Karen Del Biondo obtained her PhD at the Centre for EU Studies, Ghent University in September 2012 with a dissertation entitled ‘Norms, self-interest and effectiveness: Explaining double standards in EU reactions to violations of democratic principles in sub-Saharan Africa’. Her PhD research was funded by the Flemish Fund for Scientific Research (FWO). Apart from her PhD research, she has been involved in the research project ‘The Substance of EU Democracy Promotion’ (Ghent University/University of Mannheim/Centre of European Policy Studies) and has published on the securitisation of EU development policies. In January 2011 she conducted field research in Addis Ababa, Ethiopia. Her postdoctoral research will focus on the comparison between EU and US democracy assistance in sub-Saharan Africa.

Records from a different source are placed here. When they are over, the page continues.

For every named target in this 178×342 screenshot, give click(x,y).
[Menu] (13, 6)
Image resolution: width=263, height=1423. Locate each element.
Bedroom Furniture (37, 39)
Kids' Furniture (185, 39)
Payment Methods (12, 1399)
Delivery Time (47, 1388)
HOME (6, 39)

Karen Del Biondo’s recent publications include: ‘Security and Development in EU External Relations: Converging, but in which direction?’ (with Stefan Oltsch and Jan Orbie), in S. Biscop & R. Whitman (eds.) Handbook of European Union Security, Routledge (2012); ‘Democracy Promotion Meets Development Cooperation: The EU as a Promoter of Democratic Governance in Sub-Saharan Africa’, European Foreign Affairs Review, Vol. 16, N°5, 2011, 659-672; and ‘EU Aid Conditionality in ACP Countries. Explaining Inconsistency in EU Sanctions Practice’, Journal of Contemporary European Research, Vol. 7, N°3, 2011, 380-395.